Sua moglie è nipote di Francesco Mancuso, detto Ciccio Tabacco. Suo fratello è stato fidanzato dal 2008/9 al 2013/14 con la figlia di Pantaleone Mancuso detto l’Ingegnere. E anche quando i due ragazzi si sono lasciati, Assunto Megna è sempre rimasto accanto all’Ingegnere. Anche quando questi fuggì in Argentina dove si diede latitante in seguito alla vicenda del duplice tentato omicidio di Romana Mancuso e del figlio Giovanni Rizzo.
Assunto Megna in Argentina per aiutare l’Ingegnere
In quell’occasione «mio padre è dovuto andare a provvedere al suo sostegno quando è stato arrestato in Argentina», dice il collaboratore. La vicenda del tentato duplice omicidio, racconta Megna, segnò l’inizio delle divisioni all’interno della famiglia Mancuso, tanto che «al mio matrimonio, nel 2008, la famiglia dell’Ingegnere non è venuta perché c’erano già screzi. Giovanni Rizzo detto Mezzodente era mio compare d’anello».
La lite con Totò Campisi
«Sono saltato dalla moto e li ho aggrediti». Così Pasquale Megna racconta la lite avuta con Antonio Campisi, figlio di Domenico (ucciso in un agguato tempo dopo), Nicola Drommi, figlio di Salvatore, Francesco Mancuso di Comerconi e un altro ragazzo del quale non ricorda il nome. «I Campisi pensavano che io dessi le armi ai Piccolo con i quali avevano degli attriti». Per questa ragione Pasquale Megna sarebbe stato oggetto di diverse intimidazioni.
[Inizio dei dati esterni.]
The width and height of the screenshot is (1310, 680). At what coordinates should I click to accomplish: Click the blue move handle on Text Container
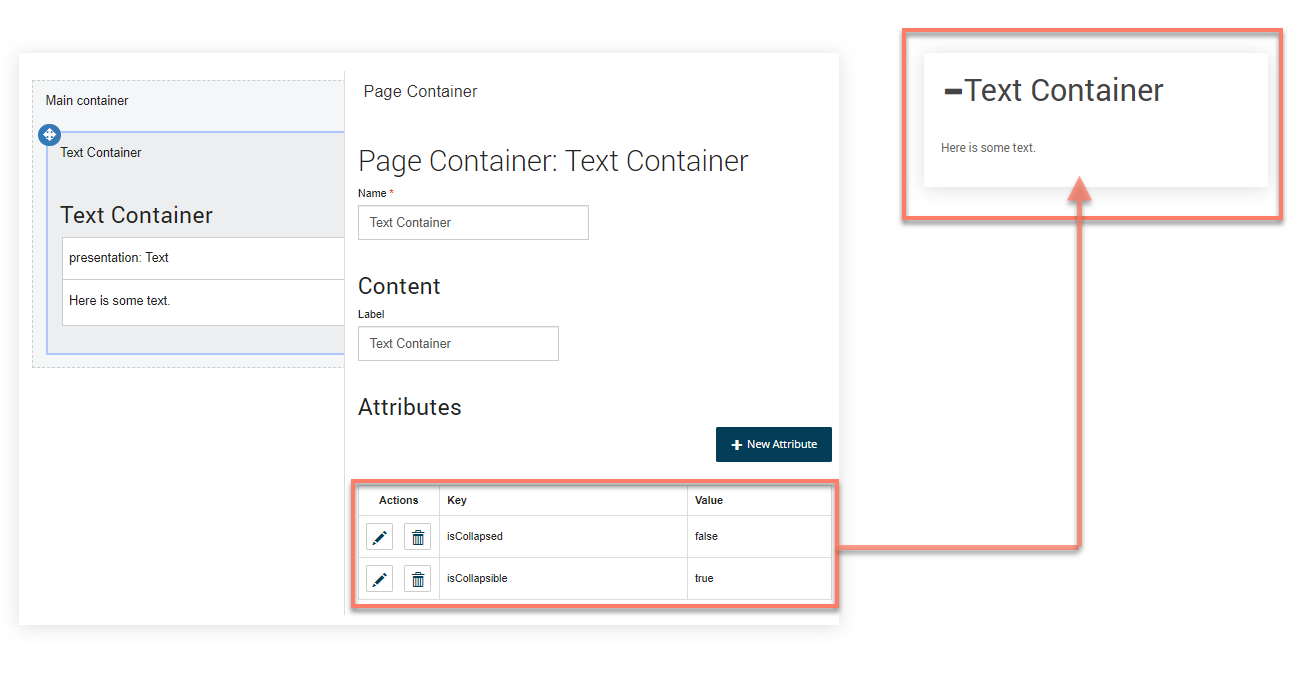tap(49, 135)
Tra queste «una bomba diretta a me ma messa, per sbaglio, al portone di un professore che poi ha denunciato».
Megna racconta che Campisi e i suoi tre amici «stavano camminando verso la macchina a Nicotera Marina e io li ho fermati con la moto». Megna spiega di aver preso la moto di un amico, di essersi lanciato a tutta velocità verso l’auto e di essere saltato giù dalla moto lasciando questa che si schiantasse contro la Panda 4×4 del gruppo.
L’intervento delle famiglie
Dopo il pestaggio intervengono le famiglie. In particolare Giovanni Rizzo e Domenico Mancuso, detto Mico Nihji si presentarono a casa di Assunto Megna e Mancuso «mi disse che dovevo lasciare Nicotera Marina». Domenico Mancuso, ricorda Megna, avrebbe anche rincarato la dose affermando che Pasquale Megna, dopo la lite, si sarebbe presentato a casa della mamma di Antonio Campisi rivolgendole «parole non belle».
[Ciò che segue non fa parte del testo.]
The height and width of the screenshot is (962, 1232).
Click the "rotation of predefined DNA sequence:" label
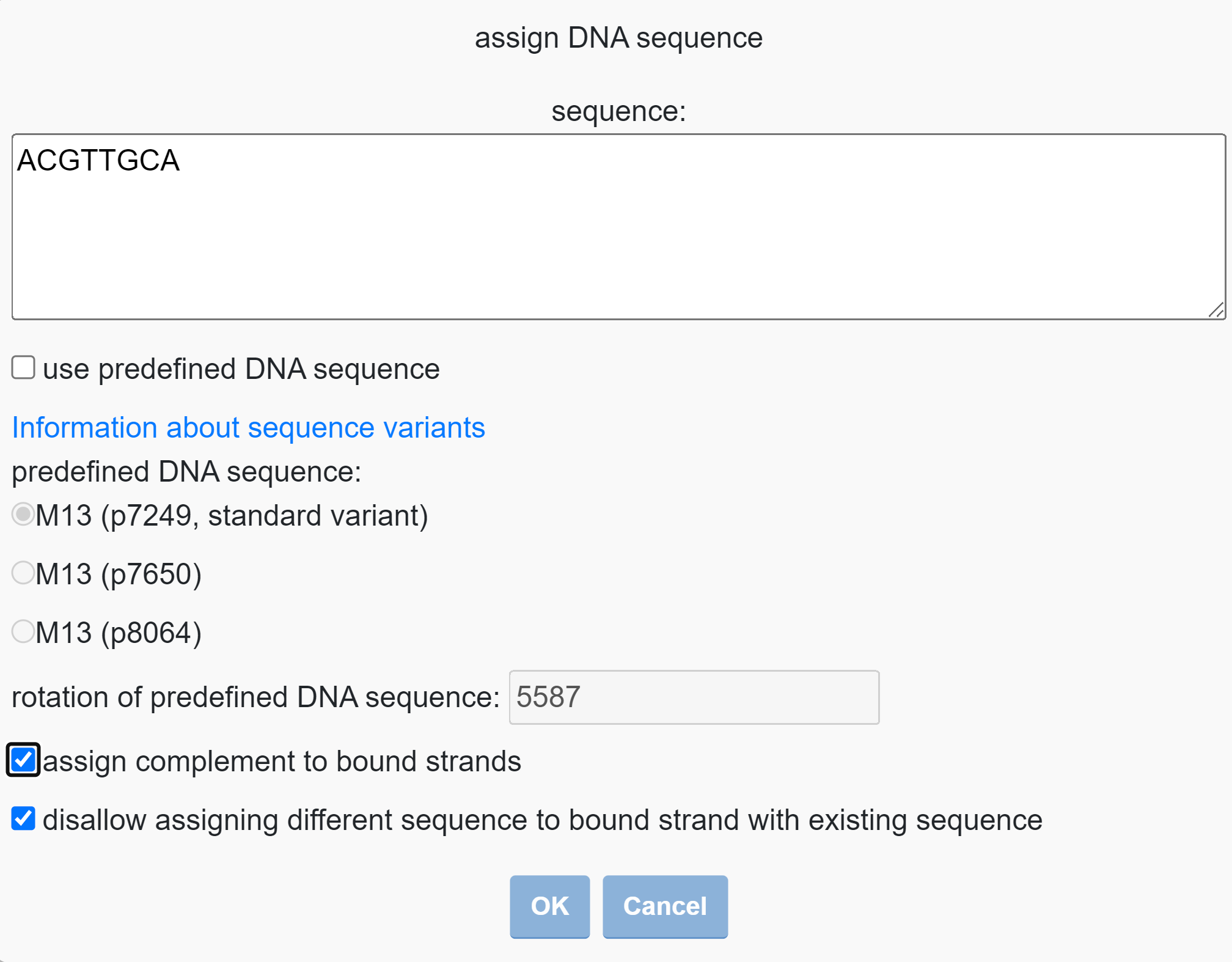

In quella occasione si presentò anche Antonio Mancuso che, in difesa di Pasquale Megna, rivolgendosi a Domenico Mancuso, ha detto: «Hai visto cosa hanno fatto a lui?», riferendosi a Giovanni Rizzo e all’agguato che questi aveva subito con la mamma Romana Mancuso. Un esempio, insomma, da non seguire.
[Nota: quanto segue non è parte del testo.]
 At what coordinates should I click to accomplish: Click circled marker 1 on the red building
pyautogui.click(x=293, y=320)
L’agguato organizzato dal compare d’anello
In seguito Pasquale Megna venne a sapere chi erano stati i mandanti della bomba sotto casa sua e chi l’esecutore materiale.
«È successo a un pranzo organizzato da Giovanni Rizzo, ricordo che è stato lo stesso giorno in cui Ciko Olivieri ha fatto la strage a Nicotera. A quel pranzo ho saputo che i mandanti della bomba erano Giovanni Rizzo e Antonio Campisi mentre l’esecutore materiale è stato un ragazzo di origine bielorussa».
Pasquale Magna ricorda che quegli attriti crearono «una frattura tra i Megna e il ramo Mbrogglia della famiglia Mancuso». «Mantenevamo rapporti di facciata» perché questa era la politica del boss Luigi Mancuso che era stato scarcerato da poco e che aveva intimato alla famiglia di cessare le ostilità intestine.